Shortening development cycles is also an economic issue. As software engineers are quite expensive you do not want to pay them to wait for another “compile-deploy-restart” cycle. The Play framework solves this problem.

All of the new generation web frameworks (Django in Python, Rails on Ruby, expressjs on top of nodejs in JavaScript) impose their own style of architecture, where HTTP is a first class citizen. In Java, HTTP is only another protocol that a Java application has to run on.

So the Play framework is a pure Java-based solution, which brings a real HTTP focused framework with lots of helpers to speed up development resulting in shorter iterations and faster deployments.

This book should help you to get the most out of the Play framework and to be as fast as any other developer on any platform when creating web applications.

Prerequisites

I made several assumptions about the persons reading this book. One of the first assumptions is that you already have used Play a little bit. This does not mean that you have deployed a 20 node cluster and are running a shop on top of it. It means that you downloaded the framework, took a brief look at the documentation, and ran through a few of the examples. While reading the documentation you will also take a first look at the source, which is surprisingly short. I will try to repeat introductory stuff only when it is necessary and I will try to keep new things as short as possible, as this is a cookbook and should come with handy solutions in more complex situations.

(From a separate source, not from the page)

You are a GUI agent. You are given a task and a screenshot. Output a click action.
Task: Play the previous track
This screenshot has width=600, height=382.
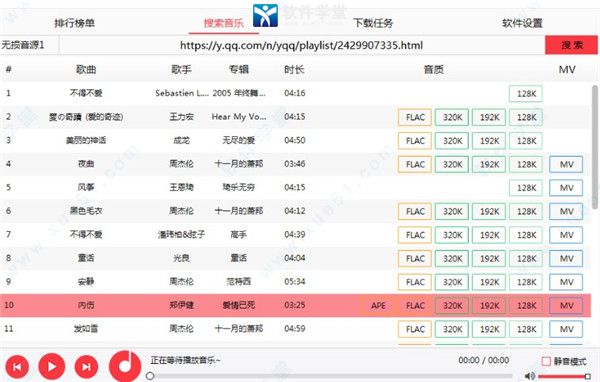[x=17, y=367]
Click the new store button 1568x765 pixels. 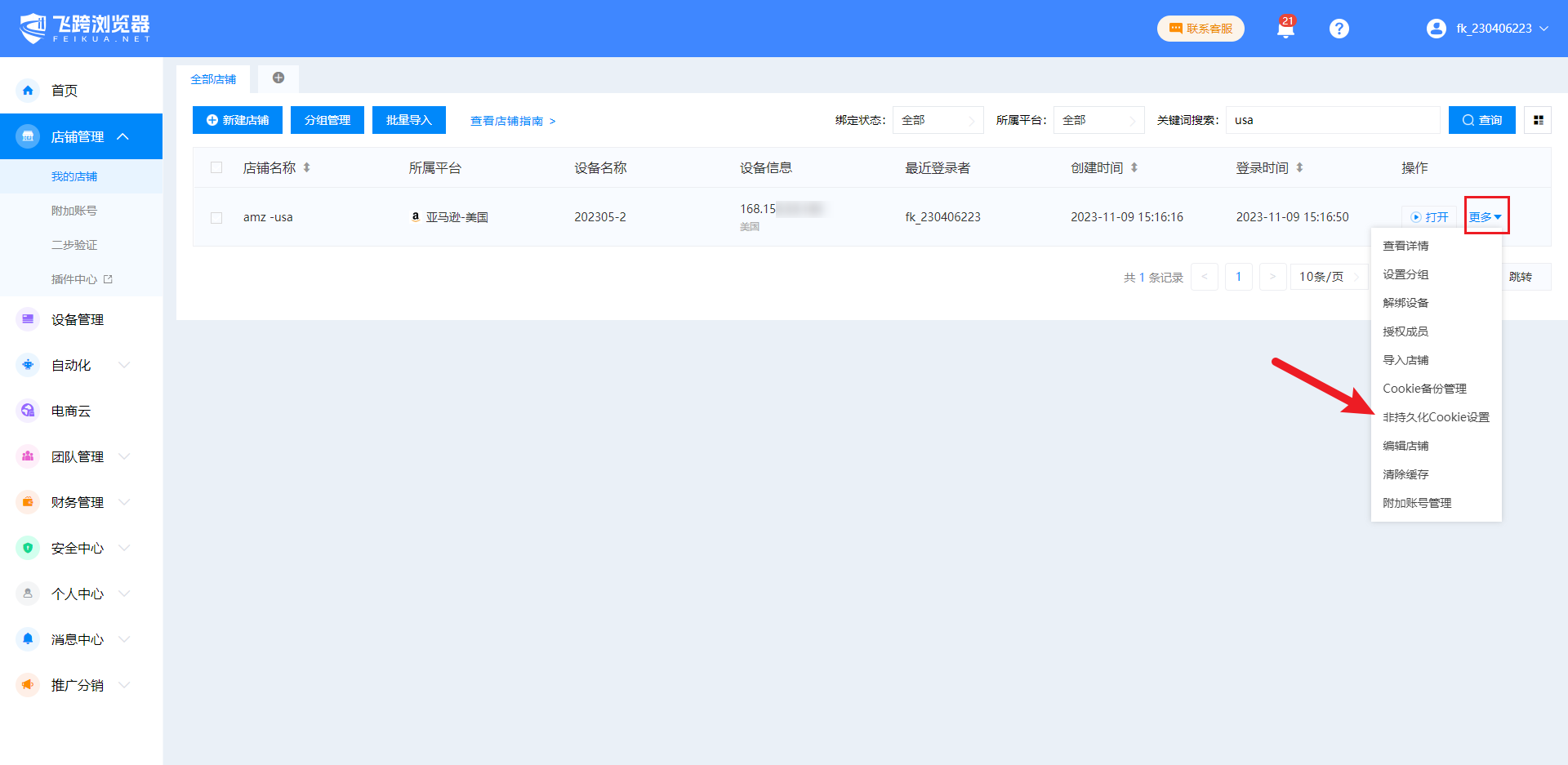238,120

What is missing: A Scala chapter

No book is perfect. Neither is this. Many people would be eager to read a chapter about integration of Play and Scala. When I started writing this book, my Scala knowledge was far from competitive (and still is in many areas). Furthermore I currently do not think about using Scala in a production web application together with Play. This will change with growing maturity of the integration of these two technologies.